:: Data provided ::
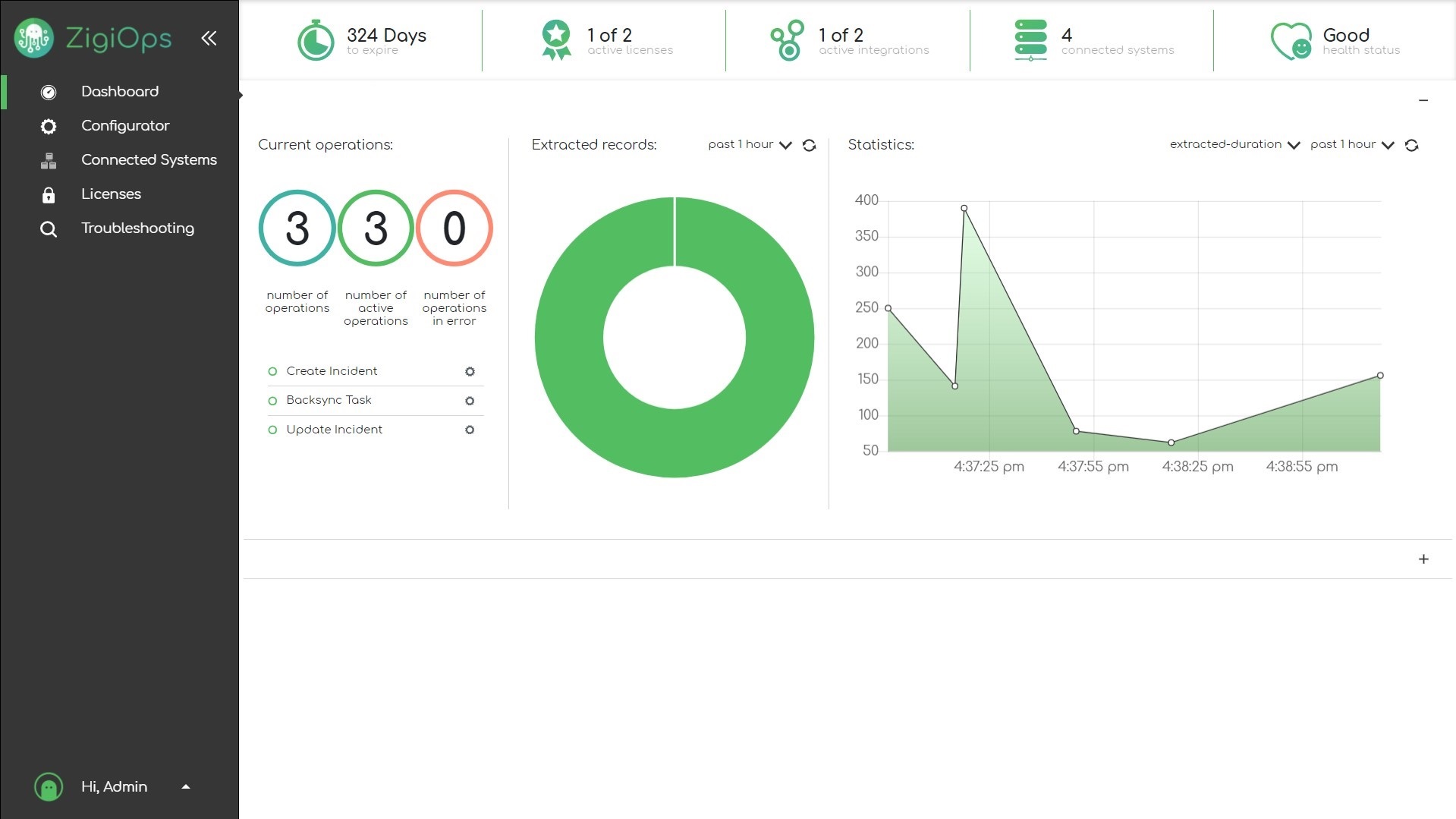Go to Connected Systems page
This screenshot has width=1456, height=819.
(x=149, y=160)
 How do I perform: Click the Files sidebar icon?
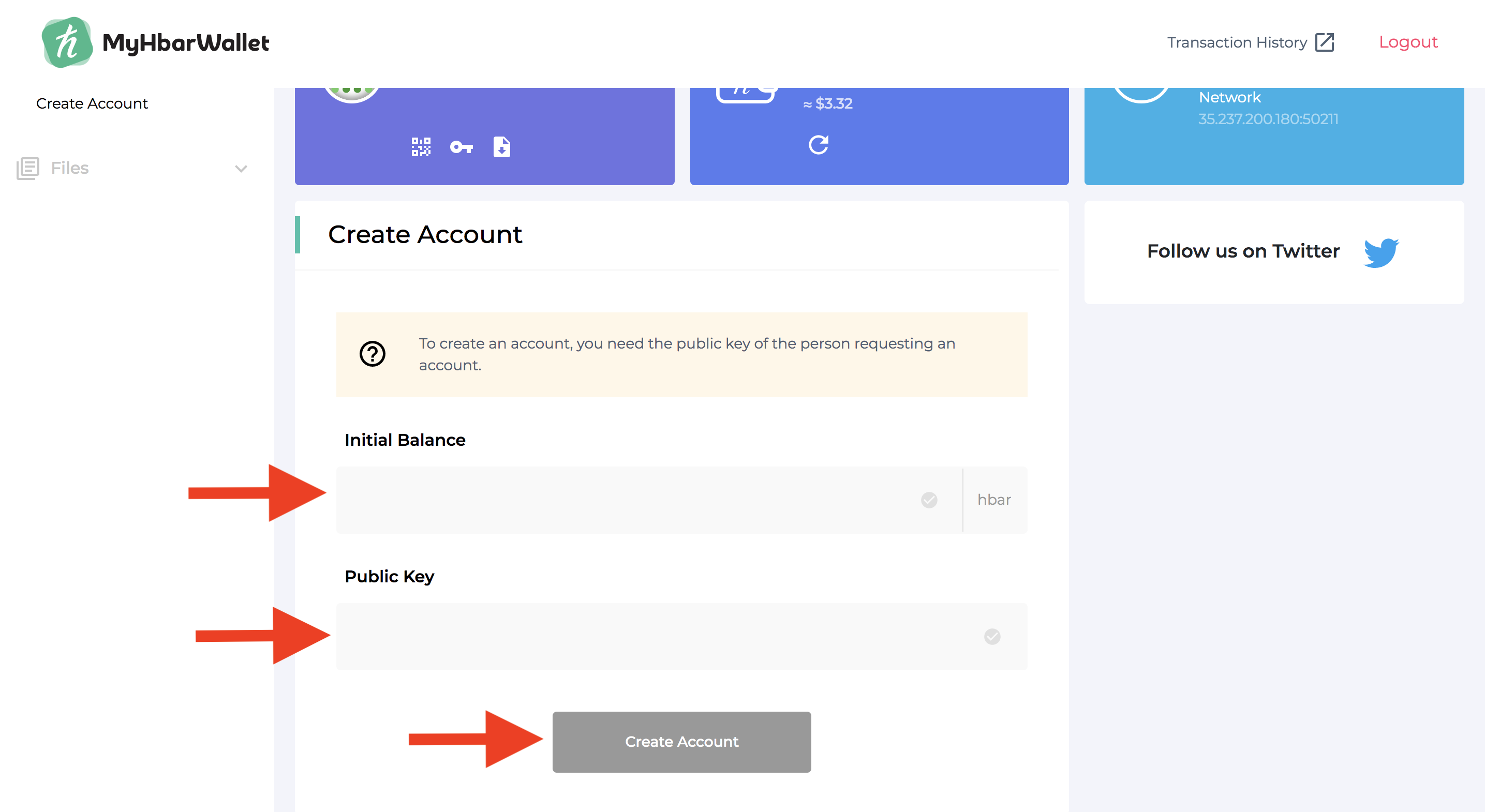point(27,168)
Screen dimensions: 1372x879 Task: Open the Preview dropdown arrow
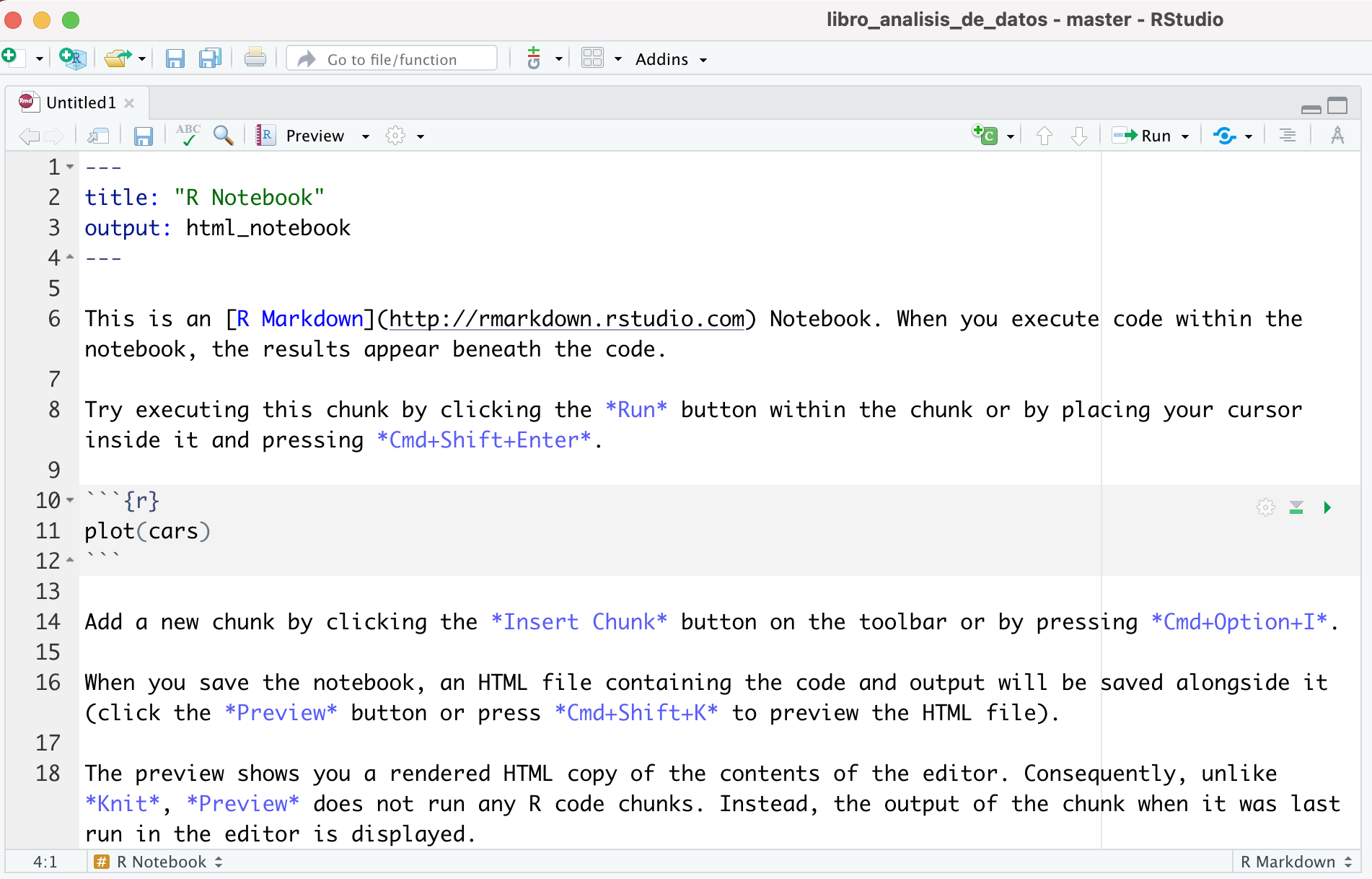click(366, 136)
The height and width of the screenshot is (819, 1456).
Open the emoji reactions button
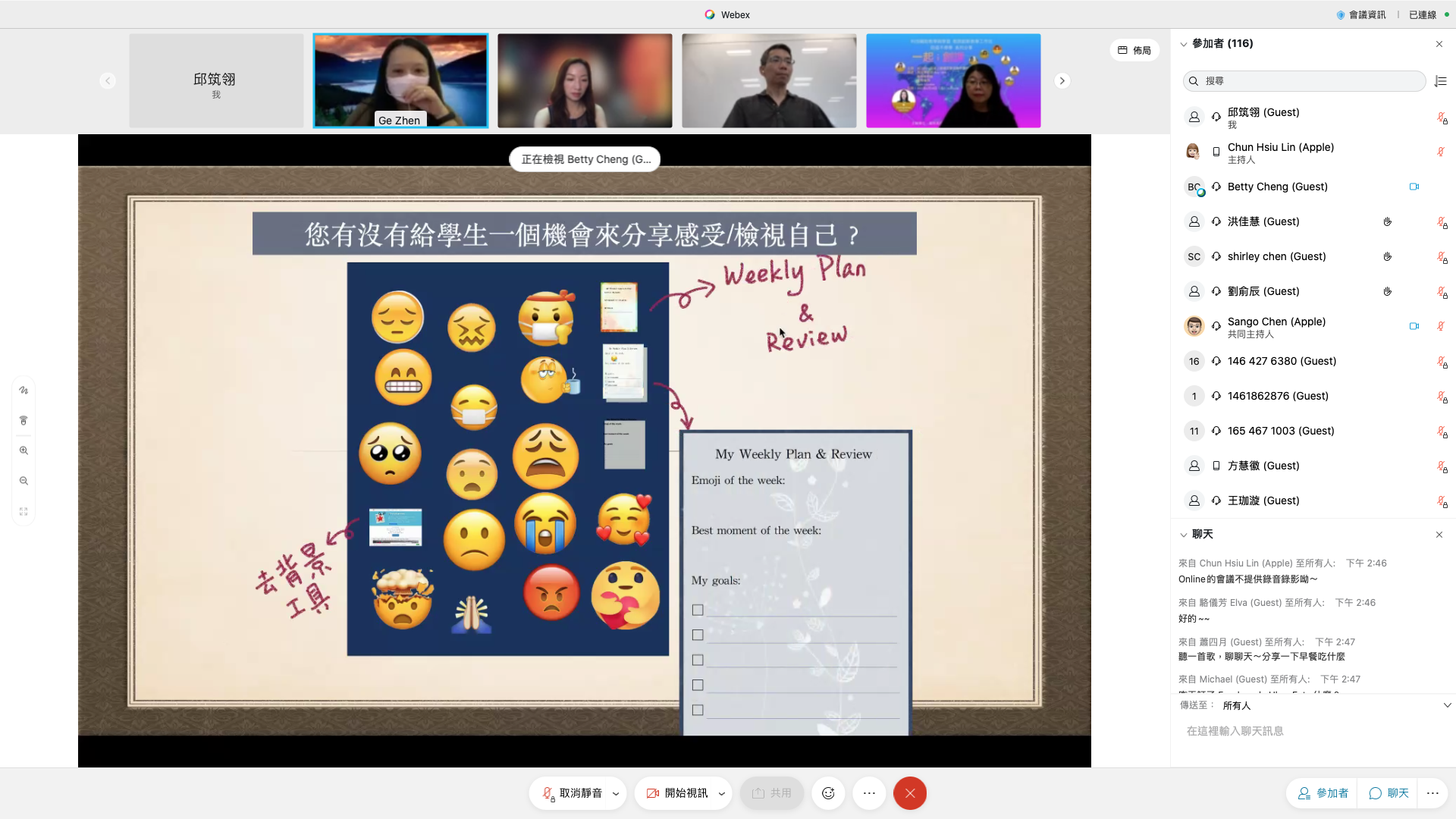(x=828, y=793)
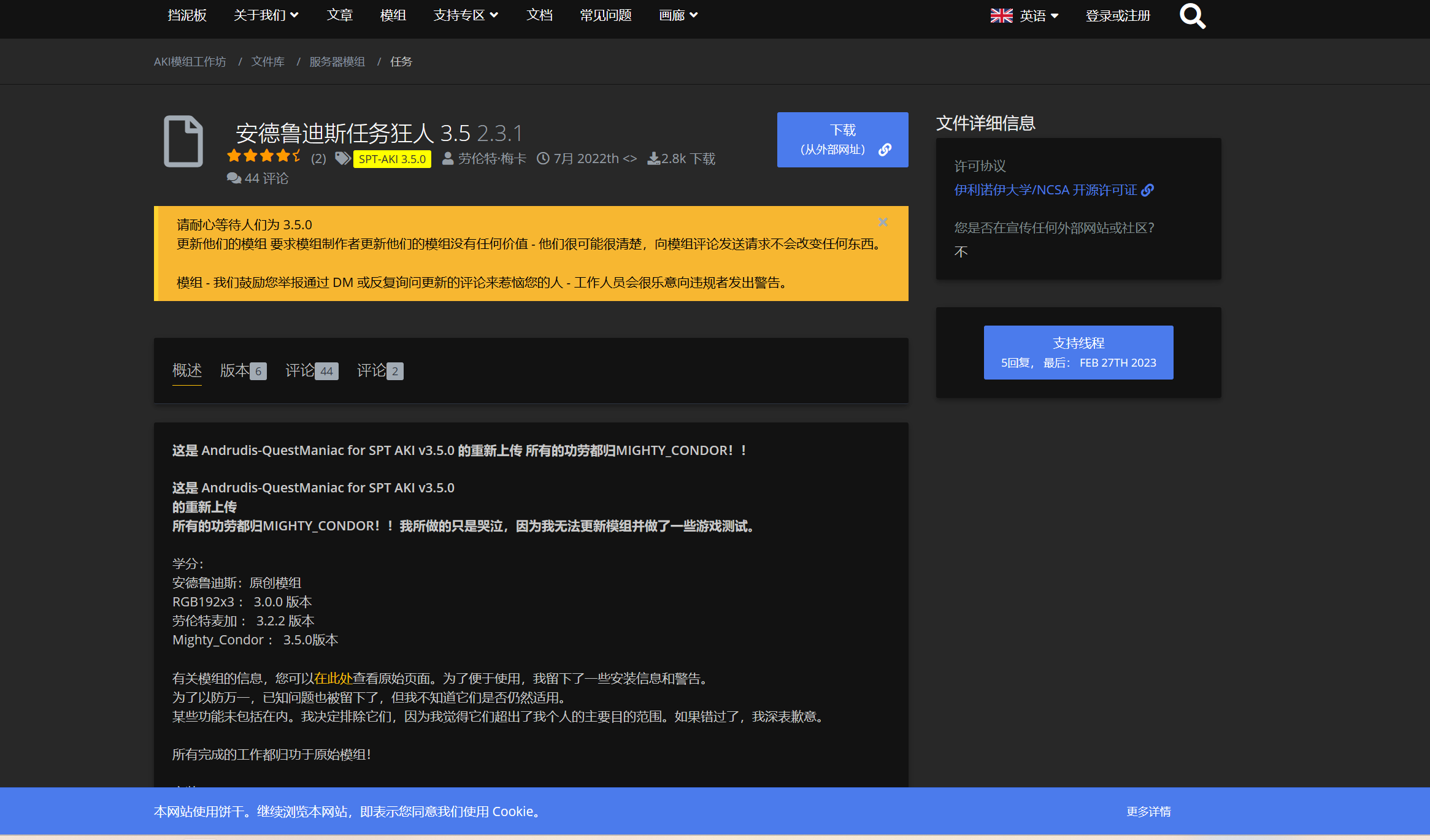The image size is (1430, 840).
Task: Click the download count icon showing 2.8k
Action: tap(653, 158)
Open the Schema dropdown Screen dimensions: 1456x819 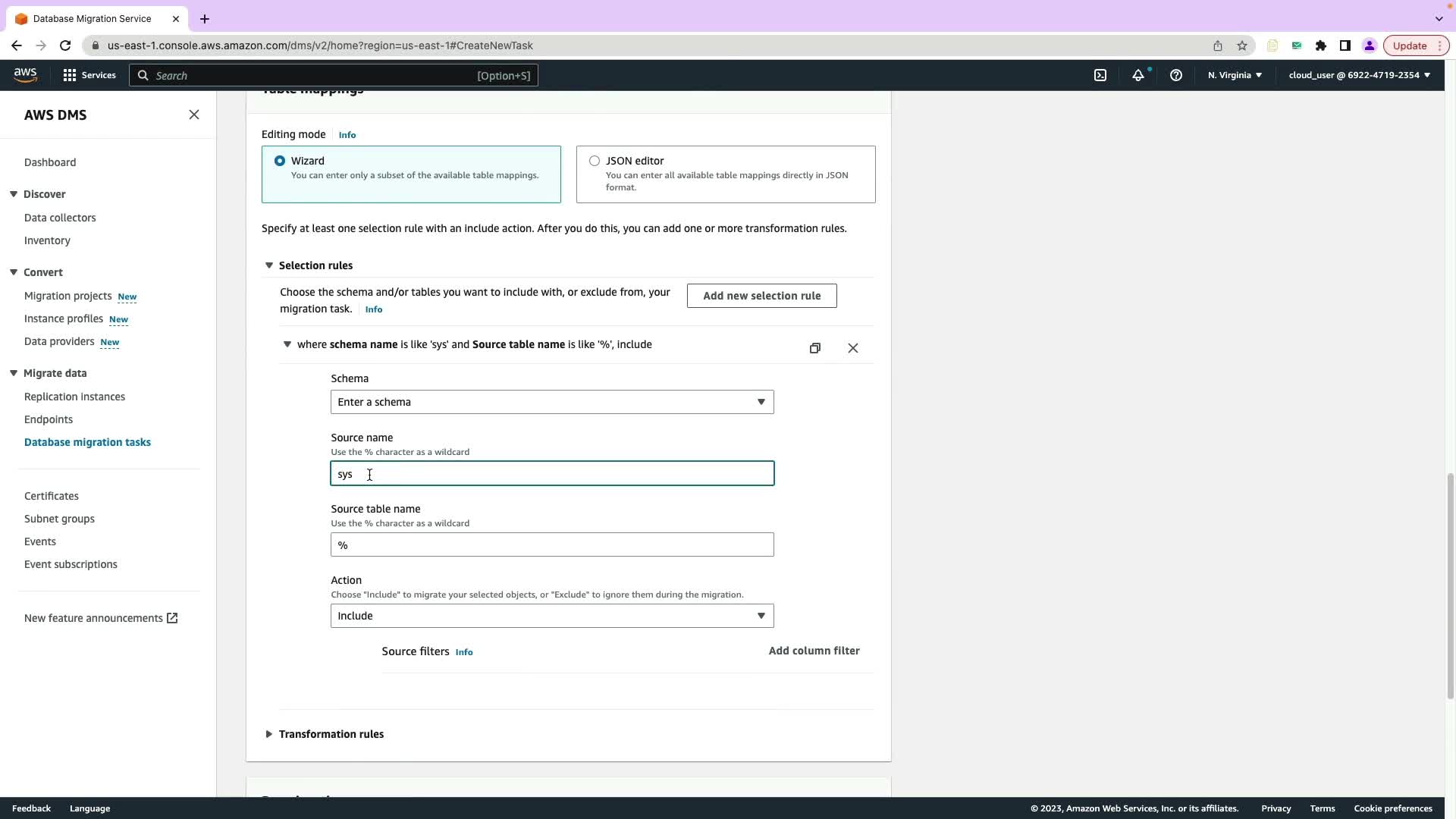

:: Work to be completed ::
Omitting all pictures, restate word for word the lines from the one containing "How do I perform: Click" through the last line of the data.

:: Answer area ::
 How do I perform: Click the Files sidebar icon?
point(27,168)
Screen dimensions: 1372x879 Task: Open the Preview dropdown arrow
click(366, 136)
The height and width of the screenshot is (819, 1456).
Open the emoji reactions button
(x=828, y=793)
The image size is (1430, 840).
Task: Click the download count icon showing 2.8k
Action: tap(653, 158)
Open the Schema dropdown Screen dimensions: 1456x819 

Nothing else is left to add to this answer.